12. Ouvi Miguel Guedes afirmar que os árbitros que o Benfica encontrou em Moreira de Cónegos, Vila da Feira, Braga e Vila do Conde, constavam todos dos mails benfiquistas, na secção «padres para as nossas missas». Não sei se é verdade ou não, não costumo guardar memória dessas coisas. Sei que, por exemplo, o triste Hugo Miguel, de Vila do Conde, foi o mesmo árbitro que no ano passado se tornou motivo de chacota planetária, quando as redes sociais divulgaram as imagens dele a recuar e ir de encontro às costas de Danilo, expulsando-o. Mas chacota é uma coisa, desconfianças sérias é outra.

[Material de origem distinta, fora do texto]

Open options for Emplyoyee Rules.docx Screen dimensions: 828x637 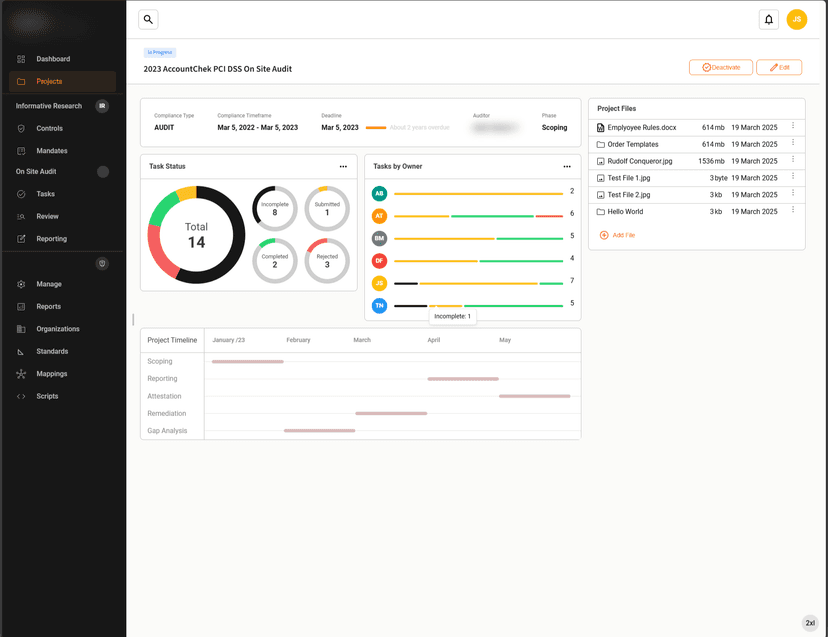click(793, 126)
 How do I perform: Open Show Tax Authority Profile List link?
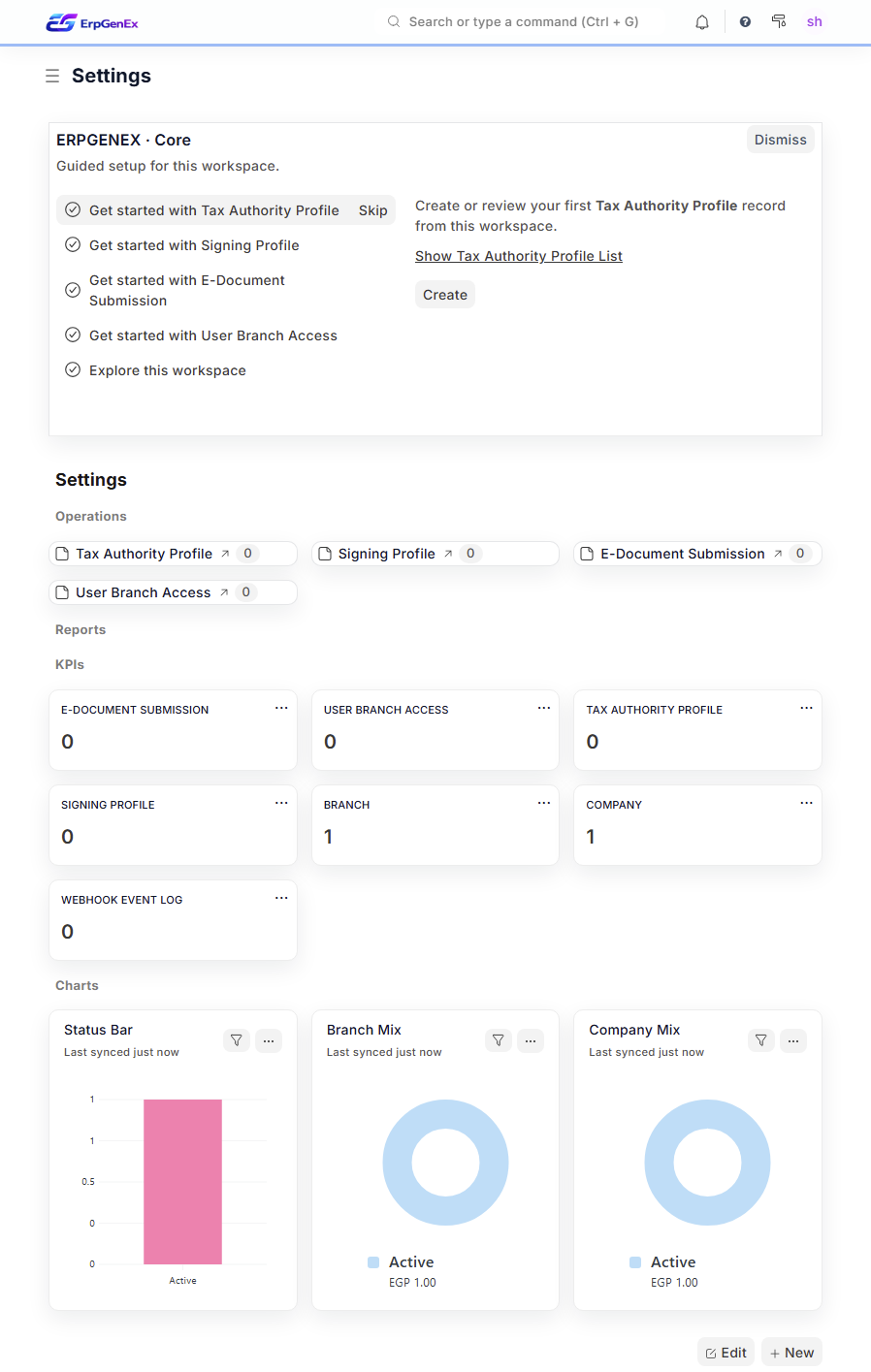(x=519, y=256)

É irrespirável o clima de suspeição que pende sobre a actuação dos dirigentes benfiquistas em anos recentes, sem que a Justiça dê o passo que se impõe para esclarecer as coisas. Sim ou não. Mas assobios para o ar e esperar pela prescrição é insustentável mais tempo. Por mais que queiram, não dá para esquecer a frase de Vieira de que, mais importante do que ter bons jogadores, era ter pessoas de confiança nas instâncias de decisão do futebol. Ou o célebre roteiro interno da estratégia para o século, onde se preconizava que o Benfica deveria controlar tudo: o futebol, a comunicação social, a politica, a própria Justiça.
13. Vão lá então festejar para o Marquês. Cada um festeja o que pode.